Tout amateur de jazz digne de ce nom doit absolument jeter une oreille sur « la ligne de démarcation » de Rémi Dumoulin (saxophone).
De « Two Licks For One Penny » avec ses volutes de saxophone et parties de piano euphoniques, « Dreaming » et son rythme idiomatique, « Stelly », le morceau de bravoure de Bruno Ruder (piano), « « Illusions », avec ses silences ouatés qui prolongent ou suspendent tour à tour la musique, « Friendz » et ses chorus endiablés de saxophone soutenus à bras levés par le piano, « Only Dance » et sa structure syncopée, « Apache », sa vitalité exubérante et changements de rythme incessants, à « Holy Baby », et ses cris harmoniques perçants, c’est un vrai régal pour les oreilles, le cœur et l’esprit.
Même si le groupe a profité de l’homonymie pour organiser un concert le 18 juin, l’argument de ce projet n’est pas une célébration historique à proprement parler, mais bien plutôt un exercice de style envisagé tel un retour aux sources de l’histoire du bebop, avec un travail sur les standards qui suscite de nouvelles compositions à l’issue d’un processus d’improvisation où l’on déduit ce qui peut être joué de ce qui devrait être interprété, sur un mode aussi spontané et frais que possible (la démarcation).
Empruntant la grille harmonique ou la structure d’un traditionnel, ce processus de cristallisation génère un fort sentiment de fertilité harmonique, au service d’une sensation de renouveau mélodique rafraichissante.
Avec Bruno Ruder au piano, Fred Chiffoleau à la contrebasse, et Pascal Le Gall à la batterie, le quartet revisite des mélodies choisies parmi les grands standards des années 1930, comme le firent en leur temps les pionniers du bebop dans les années 40. C’est ainsi que « How High The Moon » est devenu « Ornithology » sous la plume de Charlie Parker, par exemple, bien qu’ici les thèmes utilisés soient plutôt issus du répertoire vocal américain, souvent réminiscents des interprétations de Billie Holiday, Chet Baker ou Ella Fitzgerald. L’originalité du projet est caractérisée par des relectures inspirées par le caractère visionnaire de Lennie Tristano, ainsi que ses émules les plus célèbres, Warne Marsh, et Lee Konitz.
©Photo Eddie Instant Gaze
Au passage, il convient de noter l’ouverture d’esprit de l’illustre pianiste, qui ne craignait pas de jouer avec la tonalité, le champ d’expérience, voire le style musical employé, tout entier au service d’une recherche d’expression maximale.

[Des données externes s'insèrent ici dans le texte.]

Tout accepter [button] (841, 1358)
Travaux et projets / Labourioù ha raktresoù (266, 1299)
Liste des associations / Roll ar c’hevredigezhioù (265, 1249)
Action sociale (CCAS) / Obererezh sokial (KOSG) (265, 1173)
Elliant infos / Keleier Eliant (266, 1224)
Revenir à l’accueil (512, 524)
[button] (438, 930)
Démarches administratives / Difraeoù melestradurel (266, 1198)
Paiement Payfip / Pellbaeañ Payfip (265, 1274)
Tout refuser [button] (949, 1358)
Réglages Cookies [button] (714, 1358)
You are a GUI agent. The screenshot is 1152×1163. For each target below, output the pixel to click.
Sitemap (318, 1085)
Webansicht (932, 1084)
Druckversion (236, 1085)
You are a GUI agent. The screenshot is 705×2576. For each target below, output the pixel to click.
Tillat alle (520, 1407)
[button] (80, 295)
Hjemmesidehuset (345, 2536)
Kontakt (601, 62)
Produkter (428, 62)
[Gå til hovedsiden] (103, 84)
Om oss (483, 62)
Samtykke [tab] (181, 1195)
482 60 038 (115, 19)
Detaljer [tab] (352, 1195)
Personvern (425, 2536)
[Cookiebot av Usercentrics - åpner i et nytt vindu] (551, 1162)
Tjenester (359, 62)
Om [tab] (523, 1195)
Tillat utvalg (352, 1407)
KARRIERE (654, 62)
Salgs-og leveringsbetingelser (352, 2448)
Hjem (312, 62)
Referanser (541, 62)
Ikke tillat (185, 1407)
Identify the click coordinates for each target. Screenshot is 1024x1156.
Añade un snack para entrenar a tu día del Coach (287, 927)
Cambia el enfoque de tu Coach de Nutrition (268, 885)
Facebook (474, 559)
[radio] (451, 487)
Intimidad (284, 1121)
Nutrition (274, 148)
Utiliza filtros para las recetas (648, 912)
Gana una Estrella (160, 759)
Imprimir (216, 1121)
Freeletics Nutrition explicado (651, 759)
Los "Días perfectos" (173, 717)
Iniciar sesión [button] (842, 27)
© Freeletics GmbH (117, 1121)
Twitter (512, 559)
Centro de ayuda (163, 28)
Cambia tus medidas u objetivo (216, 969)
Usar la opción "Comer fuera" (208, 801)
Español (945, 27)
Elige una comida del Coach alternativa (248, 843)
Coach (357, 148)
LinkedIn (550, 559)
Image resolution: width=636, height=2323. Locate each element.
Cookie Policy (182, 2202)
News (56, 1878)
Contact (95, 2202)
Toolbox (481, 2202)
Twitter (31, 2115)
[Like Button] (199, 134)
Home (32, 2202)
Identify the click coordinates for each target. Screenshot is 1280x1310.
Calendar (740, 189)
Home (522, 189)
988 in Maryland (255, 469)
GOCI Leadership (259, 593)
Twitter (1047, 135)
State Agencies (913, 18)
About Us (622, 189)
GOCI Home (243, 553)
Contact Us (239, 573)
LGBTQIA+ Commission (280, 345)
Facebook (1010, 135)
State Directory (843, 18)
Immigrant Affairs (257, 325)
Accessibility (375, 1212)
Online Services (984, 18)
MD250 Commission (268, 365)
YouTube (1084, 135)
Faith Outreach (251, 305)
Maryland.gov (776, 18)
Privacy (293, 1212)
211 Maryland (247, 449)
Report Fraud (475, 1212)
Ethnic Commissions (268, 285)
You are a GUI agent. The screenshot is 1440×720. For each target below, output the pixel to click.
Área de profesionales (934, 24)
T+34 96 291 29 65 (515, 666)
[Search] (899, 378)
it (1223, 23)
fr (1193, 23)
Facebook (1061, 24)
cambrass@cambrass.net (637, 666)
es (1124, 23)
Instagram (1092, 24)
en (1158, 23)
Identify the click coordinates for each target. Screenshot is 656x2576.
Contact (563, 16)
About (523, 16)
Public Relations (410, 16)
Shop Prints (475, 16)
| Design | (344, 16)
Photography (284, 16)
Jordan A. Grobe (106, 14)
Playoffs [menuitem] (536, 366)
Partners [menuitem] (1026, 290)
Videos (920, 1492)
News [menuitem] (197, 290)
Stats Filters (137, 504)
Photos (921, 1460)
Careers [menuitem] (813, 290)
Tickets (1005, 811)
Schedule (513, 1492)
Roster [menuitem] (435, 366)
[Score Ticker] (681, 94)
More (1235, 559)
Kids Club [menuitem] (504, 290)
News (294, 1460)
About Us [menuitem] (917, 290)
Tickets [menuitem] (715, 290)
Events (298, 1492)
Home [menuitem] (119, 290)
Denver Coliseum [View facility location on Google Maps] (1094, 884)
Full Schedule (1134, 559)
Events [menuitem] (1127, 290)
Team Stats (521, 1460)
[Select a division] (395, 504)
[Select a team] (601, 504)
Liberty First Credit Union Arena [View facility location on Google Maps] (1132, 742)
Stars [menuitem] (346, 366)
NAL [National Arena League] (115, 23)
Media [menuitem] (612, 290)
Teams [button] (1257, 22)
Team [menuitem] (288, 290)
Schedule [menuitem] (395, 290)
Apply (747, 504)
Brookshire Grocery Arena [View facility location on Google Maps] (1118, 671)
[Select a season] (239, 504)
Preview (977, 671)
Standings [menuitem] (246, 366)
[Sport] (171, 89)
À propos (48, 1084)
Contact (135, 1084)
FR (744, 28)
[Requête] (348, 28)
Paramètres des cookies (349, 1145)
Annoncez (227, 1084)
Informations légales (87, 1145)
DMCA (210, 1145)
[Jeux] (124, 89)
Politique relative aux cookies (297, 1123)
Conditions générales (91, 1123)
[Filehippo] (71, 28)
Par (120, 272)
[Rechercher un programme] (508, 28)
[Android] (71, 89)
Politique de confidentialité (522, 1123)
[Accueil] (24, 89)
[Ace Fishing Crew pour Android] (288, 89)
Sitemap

Plus que le jazz west coast ou le free jazz, cette démarche amorçait des expérimentations radicales telles que celles réalisées en musique concrète, sachant que Lennie Tristano nourrissait un amour pour Jean-Sébastien Bach jamais démenti. Une telle absence de dogmatisme, en dépit ou à cause de connaissances étendues, est responsable du fait qu’il allait jusqu’à dispenser son enseignement à des musiciens qui se sont par la suite illustrés dans de tout autres champs musicaux, comme le guitariste de rock instrumental américain, Joe Satriani. Rien de tel sur ce disque, évidemment, mais le caractère choral de la musique interprétée, aspect vraiment crucial de l’orchestration, explique pourquoi le saxophone de Rémi Dumoulin se fait régulièrement guide mélodique, à l’instar de ce que propose un Mark Turner quand il se produit sur une scène.
Ce vecteur de création permet aux autres membres du quartet d’articuler un discours personnel, vibrant, et créatif. Le dialogue qui s’établit entre Rémi Dumoulin et Bruno Ruder est, bien sûr, basé sur une grande complicité, les deux musiciens combinant leur carrière d’artiste avec une réflexion organisée autour de la transmission, l’enseignement, qui les maintient sur la ligne de crête du savoir musical et de l’urgence créative.
La section rythmique de Fred Chiffoleau et Pascal le Gall, pour sa part, recèle une cohésion travaillée au travers de multiples expériences et contextes musicaux différents, dans le plus pur esprit de ce que proposait Lennie Tristano, ce qui permet à l’auditeur d’être partie prenante d’un retour aux sources combinant tradition et apports nouveaux, dans le plus grand respect de la tradition culturelle du jazz. C’est cet état d’esprit miraculeusement préservé qui garantit une approche musicale respectueuse des traditions et pourtant ouverte sur l’avenir, authentique récompense du mélomane éclairé.
Dans les bacs depuis le 17 juin 2022
Rémi Dumoulin : saxophones
Bruno Ruder : piano
Frédéric Chiffoleau : doublebass
Pascal Le Gall : drums
Enregistré et mixé par Jonathan Marcoz at Peninsula Studio, Sarzeau, France, en septembre 2021.